Acromioclavicular Injury (Shoulder Separation)
Acromioclavicular Injury, AC Sprain, Shoulder Separation
Typically occurs with a direct force to the outside aspect of the shoulder, such as a fall directly to the ground or being struck with a helmet. The injury occurs when the joint between the distal end of the clavicle and the shoulder blade becomes damaged. The attachment between the clavicle and shoulder blade is called the acromioclavicular joint (ac joint). It is secured by multiple ligaments, including the acromioclavicular ligament. As a side note, I prefer not to use the term shoulder separation, as it is an overly dramatic term to describe this condition.
Exam and Evaluation
Athletes will usually have swelling over the acromioclavicular joint and the front of the shoulder. Most individuals will not be able to lift the arm out in front of them or out to the side. If the injury is mild, limited range of motion and pain may be the only exam findings. One test is to bring the extended arm across the body to see if it causes pain at the AC joint (photo below). However, more severe injuries will often have a clear deformity and elevation of the distal end of the clavicle, either to touch or direct visualization. An x-ray is the optimal test to confirm the diagnosis, although it may be normal with mild injuries. One tip may be to get an x-ray that includes both ac joints to be able to compare the affected side to the unaffected side.

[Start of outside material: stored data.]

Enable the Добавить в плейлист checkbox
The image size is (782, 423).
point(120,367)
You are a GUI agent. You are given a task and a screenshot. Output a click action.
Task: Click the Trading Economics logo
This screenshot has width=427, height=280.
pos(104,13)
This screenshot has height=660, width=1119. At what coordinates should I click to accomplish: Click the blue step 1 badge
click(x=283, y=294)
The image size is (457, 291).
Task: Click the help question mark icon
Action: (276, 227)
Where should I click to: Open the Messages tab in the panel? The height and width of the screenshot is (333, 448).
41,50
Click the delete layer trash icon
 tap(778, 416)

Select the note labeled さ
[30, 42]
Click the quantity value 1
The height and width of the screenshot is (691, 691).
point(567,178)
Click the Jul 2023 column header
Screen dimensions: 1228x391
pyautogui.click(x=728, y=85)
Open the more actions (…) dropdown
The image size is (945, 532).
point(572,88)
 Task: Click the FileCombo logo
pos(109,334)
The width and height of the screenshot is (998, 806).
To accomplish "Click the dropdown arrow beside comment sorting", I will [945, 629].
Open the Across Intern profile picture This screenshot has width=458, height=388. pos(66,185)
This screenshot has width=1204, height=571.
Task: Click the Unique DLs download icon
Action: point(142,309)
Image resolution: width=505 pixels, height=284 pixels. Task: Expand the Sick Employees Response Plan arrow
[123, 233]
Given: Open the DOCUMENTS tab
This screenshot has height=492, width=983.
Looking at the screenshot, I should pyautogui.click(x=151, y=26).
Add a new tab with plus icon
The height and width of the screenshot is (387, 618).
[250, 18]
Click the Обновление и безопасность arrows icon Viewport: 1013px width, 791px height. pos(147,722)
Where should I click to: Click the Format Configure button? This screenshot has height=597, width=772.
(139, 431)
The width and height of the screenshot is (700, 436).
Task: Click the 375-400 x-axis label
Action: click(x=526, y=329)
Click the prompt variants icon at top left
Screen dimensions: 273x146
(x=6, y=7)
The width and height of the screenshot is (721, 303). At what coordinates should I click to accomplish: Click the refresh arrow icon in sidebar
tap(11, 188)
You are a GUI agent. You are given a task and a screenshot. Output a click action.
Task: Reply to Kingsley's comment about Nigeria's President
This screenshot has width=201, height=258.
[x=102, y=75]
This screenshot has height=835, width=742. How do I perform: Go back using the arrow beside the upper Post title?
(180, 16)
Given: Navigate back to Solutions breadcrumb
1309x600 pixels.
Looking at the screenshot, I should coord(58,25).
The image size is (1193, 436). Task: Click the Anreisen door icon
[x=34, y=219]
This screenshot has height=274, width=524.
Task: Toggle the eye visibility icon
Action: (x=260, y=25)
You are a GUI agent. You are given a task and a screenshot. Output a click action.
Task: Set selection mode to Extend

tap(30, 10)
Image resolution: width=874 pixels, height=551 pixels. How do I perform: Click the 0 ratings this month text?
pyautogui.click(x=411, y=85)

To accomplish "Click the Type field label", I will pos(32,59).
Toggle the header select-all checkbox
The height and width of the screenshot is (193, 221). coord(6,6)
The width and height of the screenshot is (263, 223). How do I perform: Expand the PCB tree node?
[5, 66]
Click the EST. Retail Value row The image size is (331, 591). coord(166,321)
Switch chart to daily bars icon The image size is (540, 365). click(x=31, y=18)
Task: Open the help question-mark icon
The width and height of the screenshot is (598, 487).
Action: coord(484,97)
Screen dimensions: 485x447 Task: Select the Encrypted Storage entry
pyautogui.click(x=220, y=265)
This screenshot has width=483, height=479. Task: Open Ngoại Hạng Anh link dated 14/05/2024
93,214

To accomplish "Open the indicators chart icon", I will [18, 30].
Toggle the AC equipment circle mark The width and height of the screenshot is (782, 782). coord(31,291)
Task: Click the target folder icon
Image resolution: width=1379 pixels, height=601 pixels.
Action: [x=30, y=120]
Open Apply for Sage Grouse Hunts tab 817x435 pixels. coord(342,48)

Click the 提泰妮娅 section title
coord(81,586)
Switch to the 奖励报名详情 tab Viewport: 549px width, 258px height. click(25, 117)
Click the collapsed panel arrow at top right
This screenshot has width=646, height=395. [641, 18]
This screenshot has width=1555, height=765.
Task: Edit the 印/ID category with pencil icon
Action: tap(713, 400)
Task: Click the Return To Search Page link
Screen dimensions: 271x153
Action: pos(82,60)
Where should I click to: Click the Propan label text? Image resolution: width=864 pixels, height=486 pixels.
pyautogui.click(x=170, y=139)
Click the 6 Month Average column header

Using the modified Rockwood classification, there are six types of acromioclavicluar joint injuries. Type I involves a sprain or stretch of the acromioclavicular ligament. Type II involves a tear of the acromioclavicular ligament and mild elevation of the distal clavicle. Type III has complete tear of the supporting ligaments and 100% elevation of the distal clavicle compared to the unaffected side (photo above). Type V is similar to Type III, but the distal clavicle is more dramatically elevated. In a Type IV, the distal clavicle is pushed backwards, and in a Type VI the distal clavicle is pushed downwards.
The treatment depends on the position of the distal clavicle, as well as the age of the patient. Typically, Type I, II and III are recommended to be treated non-surgically. Non-operative treatment consists of sling immobilization for comfort. Keep in mind that a Type III may have significant deformity but is still treated without surgery. On the other hand, Type IV, V and VI are usually treated with surgical fixation to realign and stabilize the AC joint.
Return to Play
Return to play after an AC joint injury varies significantly based on the severity. Specifically, a Type I may only need a sling for a few days, and return can be as tolerated based on pain. However, Type II and Type III injuries may need around 4 to 6 weeks. One thing to consider is if the sport does not require the use of the upper extremity, return can be expedited, because it should not affect the ability to participate, as long as pain is well controlled. Athletes should consider alternative workouts during downtime with these injuries. If appropriate, athletes should consider cardiovascular workouts, such as jogging or stationary biking. Additionally, lower body strength training may be acceptable as well.